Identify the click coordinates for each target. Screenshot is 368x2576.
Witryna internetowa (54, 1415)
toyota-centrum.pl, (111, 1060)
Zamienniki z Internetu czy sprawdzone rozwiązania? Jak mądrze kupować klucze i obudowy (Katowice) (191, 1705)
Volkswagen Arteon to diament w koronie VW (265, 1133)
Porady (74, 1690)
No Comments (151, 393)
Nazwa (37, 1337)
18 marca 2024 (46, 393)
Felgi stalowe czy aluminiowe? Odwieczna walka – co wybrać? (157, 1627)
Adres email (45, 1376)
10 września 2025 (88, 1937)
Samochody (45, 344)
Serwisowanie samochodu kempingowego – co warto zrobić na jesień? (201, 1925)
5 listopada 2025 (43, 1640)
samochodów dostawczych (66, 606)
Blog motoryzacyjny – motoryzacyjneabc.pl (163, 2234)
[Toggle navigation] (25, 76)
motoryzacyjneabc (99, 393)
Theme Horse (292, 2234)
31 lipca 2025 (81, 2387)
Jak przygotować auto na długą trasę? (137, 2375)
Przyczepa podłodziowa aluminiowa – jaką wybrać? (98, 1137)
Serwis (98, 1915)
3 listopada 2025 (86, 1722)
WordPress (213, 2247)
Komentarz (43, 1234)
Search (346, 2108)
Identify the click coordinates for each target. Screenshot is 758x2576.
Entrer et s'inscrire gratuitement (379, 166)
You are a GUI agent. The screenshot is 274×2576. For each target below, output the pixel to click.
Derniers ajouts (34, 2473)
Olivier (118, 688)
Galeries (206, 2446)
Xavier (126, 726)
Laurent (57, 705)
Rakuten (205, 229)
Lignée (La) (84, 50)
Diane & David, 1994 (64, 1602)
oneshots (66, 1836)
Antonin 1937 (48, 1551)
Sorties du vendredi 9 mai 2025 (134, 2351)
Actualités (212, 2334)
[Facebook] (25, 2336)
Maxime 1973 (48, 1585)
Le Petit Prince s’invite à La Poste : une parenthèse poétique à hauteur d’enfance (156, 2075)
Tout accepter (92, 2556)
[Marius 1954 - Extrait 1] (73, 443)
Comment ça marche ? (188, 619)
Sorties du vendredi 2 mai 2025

▶ _Problem requirements_
In full and verbatim, repeat the records given above.

▶ _Solution_
Identify the click coordinates for each target. Screenshot is 368x2576.
Witryna internetowa (54, 1415)
toyota-centrum.pl, (111, 1060)
Zamienniki z Internetu czy sprawdzone rozwiązania? Jak mądrze kupować klucze i obudowy (Katowice) (191, 1705)
Volkswagen Arteon to diament w koronie VW (265, 1133)
Porady (74, 1690)
No Comments (151, 393)
Nazwa (37, 1337)
18 marca 2024 (46, 393)
Felgi stalowe czy aluminiowe? Odwieczna walka – co wybrać? (157, 1627)
Adres email (45, 1376)
10 września 2025 (88, 1937)
Samochody (45, 344)
Serwisowanie samochodu kempingowego – co warto zrobić na jesień? (201, 1925)
5 listopada 2025 (43, 1640)
samochodów dostawczych (66, 606)
Blog motoryzacyjny – motoryzacyjneabc.pl (163, 2234)
[Toggle navigation] (25, 76)
motoryzacyjneabc (99, 393)
Theme Horse (292, 2234)
31 lipca 2025 (81, 2387)
Jak przygotować auto na długą trasę? (137, 2375)
Przyczepa podłodziowa aluminiowa – jaką wybrać? (98, 1137)
Serwis (98, 1915)
3 listopada 2025 (86, 1722)
WordPress (213, 2247)
Komentarz (43, 1234)
Search (346, 2108)
Identify the click coordinates for each target. Screenshot is 758x2576.
Entrer et s'inscrire gratuitement (379, 166)
You are a GUI agent. The screenshot is 274×2576. For each target below, output the pixel to click.
Derniers ajouts (34, 2473)
Olivier (118, 688)
Galeries (206, 2446)
Xavier (126, 726)
Laurent (57, 705)
Rakuten (205, 229)
Lignée (La) (84, 50)
Diane & David, 1994 (64, 1602)
oneshots (66, 1836)
Antonin 1937 (48, 1551)
Sorties du vendredi 9 mai 2025 (134, 2351)
Actualités (212, 2334)
[Facebook] (25, 2336)
Maxime 1973 (48, 1585)
Le Petit Prince s’invite à La Poste : une parenthèse poétique à hauteur d’enfance (156, 2075)
Tout accepter (92, 2556)
[Marius 1954 - Extrait 1] (73, 443)
Comment ça marche ? (188, 619)
Sorties du vendredi 2 mai 2025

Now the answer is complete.